___ PASSAGE PROVIDED ___

Today we finish our three-part series on livestock hoof health with an overview of one of the most common hoof ailments in our cattle, sheep and goats: foot rot. For a deeper look at laminitis—a common and serious hoof condition seen mostly in horses—hop over to last month’s post.
And for a refresher on “normal” hooves, look here.
One of the most common causes of lameness in cattle, sheep and goats is a disease called foot rot. But let’s stop right there and take a closer look at the difference in this disease between species.
Foot Scald & Foot Rot in Sheep & Goats
In sheep and goats, there are actually two clinical diseases, one called foot rot and the other called foot scald. Although usually treated in the same manner, their causes are different (but related).
Foot scald is diagnosed when the interdigital tissue—a fancy name for the skin between the two hooves—becomes pink, raw and irritated. Initially, it truly does look like skin that’s been scalded.
Foot scald is caused by an environmental bacterium called Fusobacterium necrophorum.
When this bacterium proliferates in the moist tissue between the toes (what a perfect location for bacteria to grow!) it results in infection. As the disease progresses, the foot becomes very tender. It may have a foul smell and sometimes discharge due to tissue death.
The species name necrophorum says it all, as “necro” means death.
Here’s where the next step occurs. If foot scald isn’t caught early, it can progress to foot rot. This occurs when another bacterium called Dichelobacter nodosus gains entry to the foot via the already-damaged tissue courtesy of F. necrophorum.
Partners in crime, you might say. Goats and sheep with foot rot, however, say, “OUCH.”
With foot rot, not only does the tissue between the toes grow inflamed, but the tissues on the sole of the hooves begin to weaken and degenerate. This is extremely painful. A common sign of sheep and goats with foot rot are animals grazing on their knees because their feet are too painful to stand on.
Foot Rot in Cattle
Now compare this disease process to cattle, who don’t really get foot scald but jump directly to foot rot with nasty lesions seen typically between the toes.
Again, this painful condition results in pretty severe lameness. Infections can become so bad that an animal may get a fever and not want to eat.
Typically, you treat foot scald/rot in sheep and goats by hoof application of either copper or zinc sulfate, administered via foot bath. However, before treatment, it’s important to cut away diseased hoof tissue and then carefully sterilize your hoof trimmers before using on different animals to prevent spread of bacteria.
Cleanliness here cannot be stressed enough. For a severe condition, your veterinarian may recommend systemic antibiotics, as well.

___

WORK INSTRUCTIONS –
1. Which bacterium does the foot rot article name as the cause of foot scald?
2. Reproduce the foot rot article word for word, starting at "Today we finish" and ending at "different (but related).".

___ DATA SHOWN ___

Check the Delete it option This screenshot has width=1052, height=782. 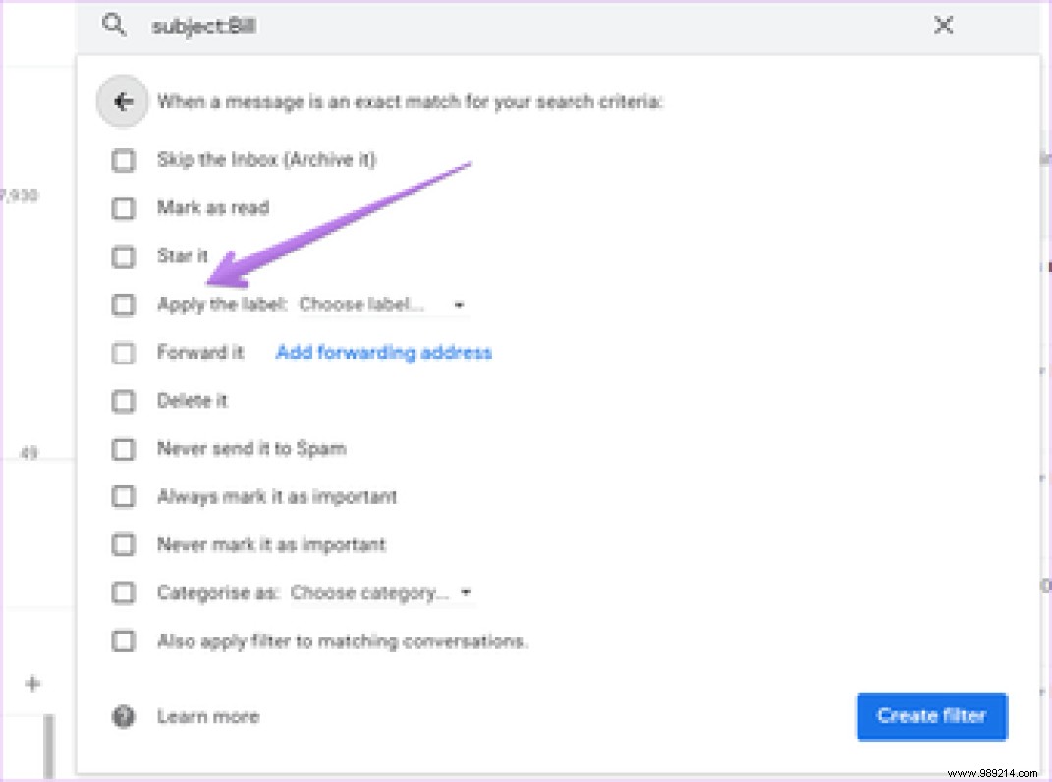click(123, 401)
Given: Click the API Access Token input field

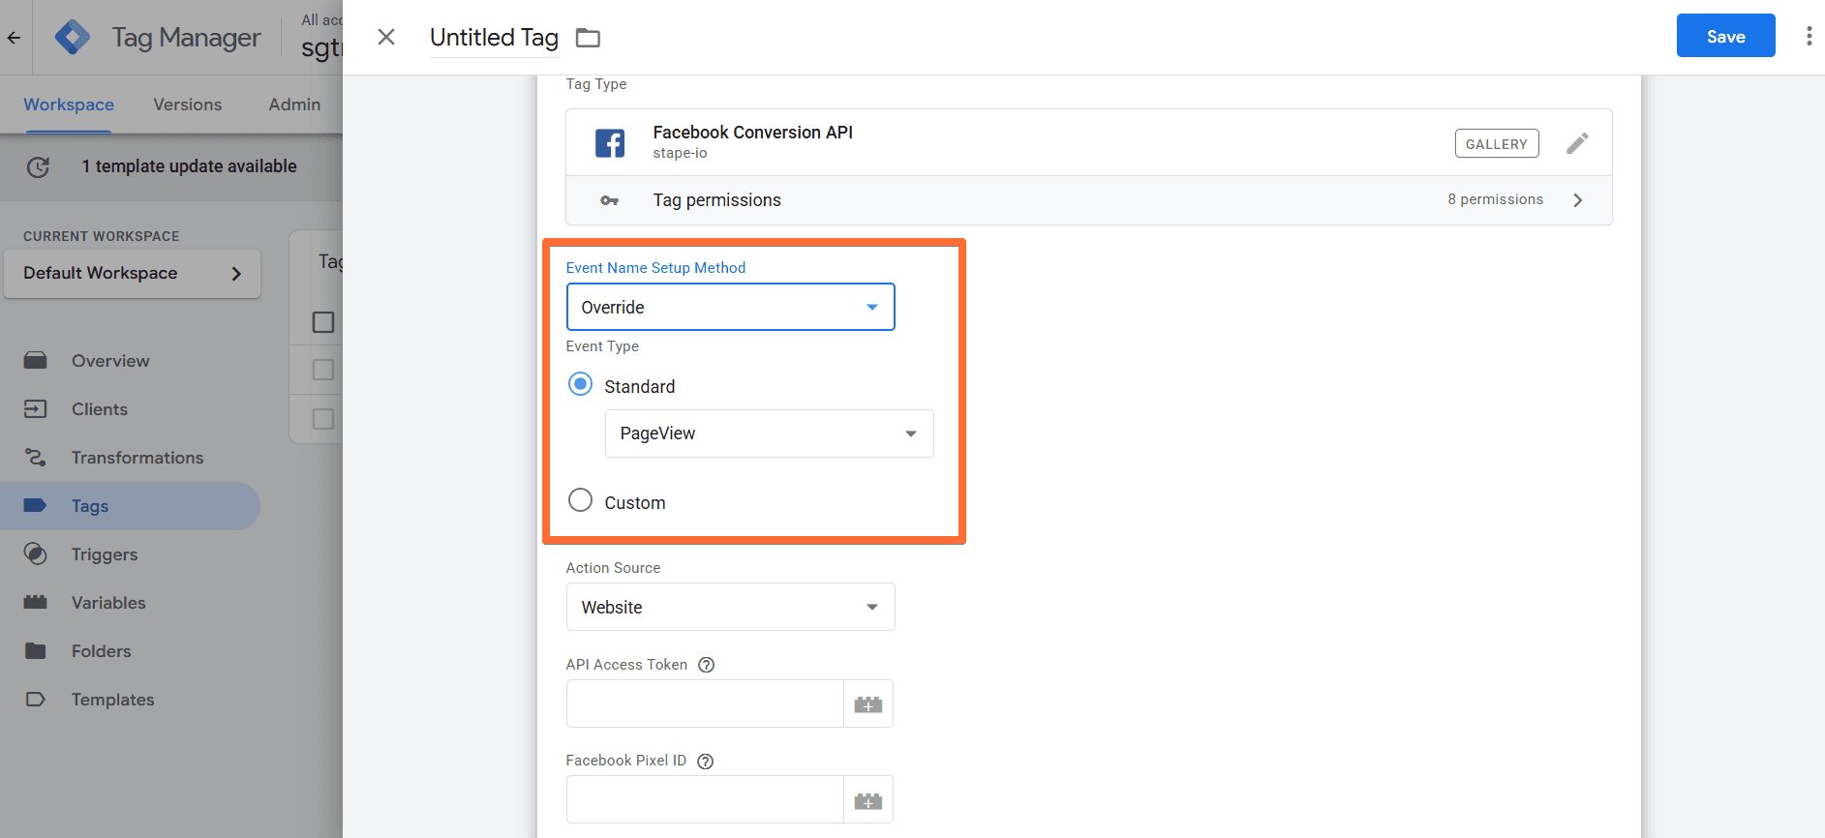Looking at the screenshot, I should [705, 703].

___
___ DATA SHOWN ___

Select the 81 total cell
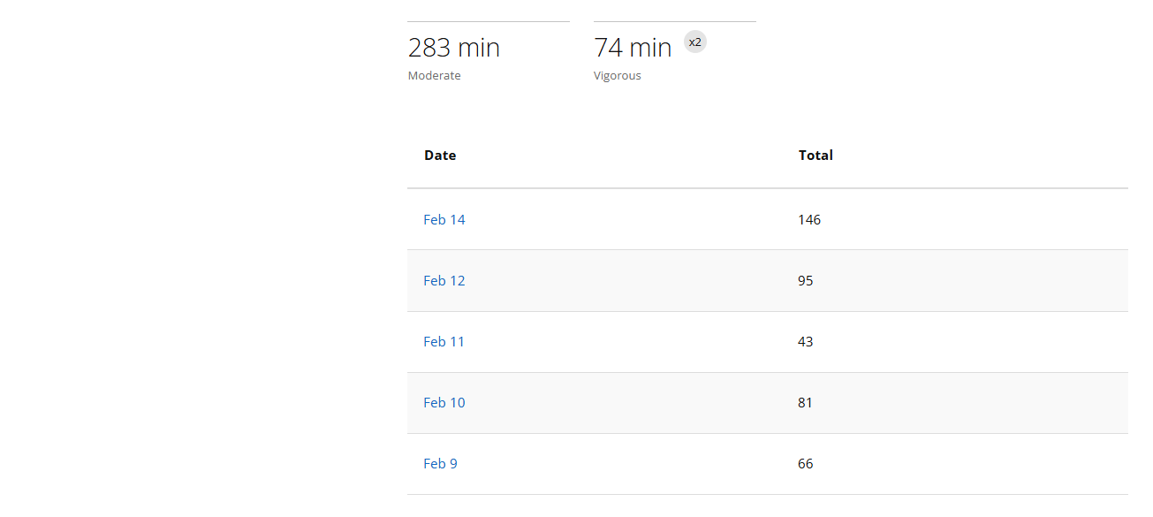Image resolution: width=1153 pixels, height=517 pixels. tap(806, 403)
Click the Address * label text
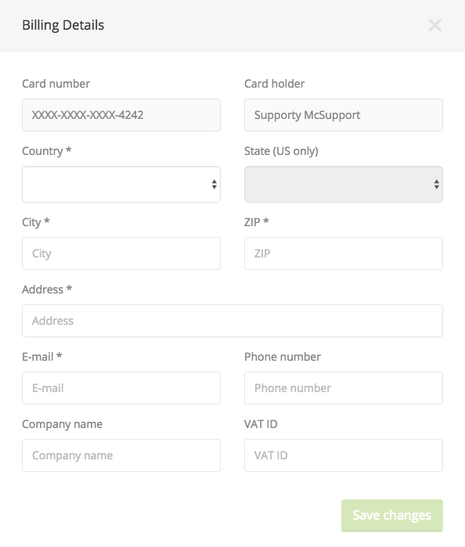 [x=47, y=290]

___

ANSWERS –
1. Fusobacterium necrophorum

2.
Today we finish our three-part series on livestock hoof health with an overview of one of the most common hoof ailments in our cattle, sheep and goats: foot rot. For a deeper look at laminitis—a common and serious hoof condition seen mostly in horses—hop over to last month’s post.
And for a refresher on “normal” hooves, look here.
One of the most common causes of lameness in cattle, sheep and goats is a disease called foot rot. But let’s stop right there and take a closer look at the difference in this disease between species.
Foot Scald & Foot Rot in Sheep & Goats
In sheep and goats, there are actually two clinical diseases, one called foot rot and the other called foot scald. Although usually treated in the same manner, their causes are different (but related).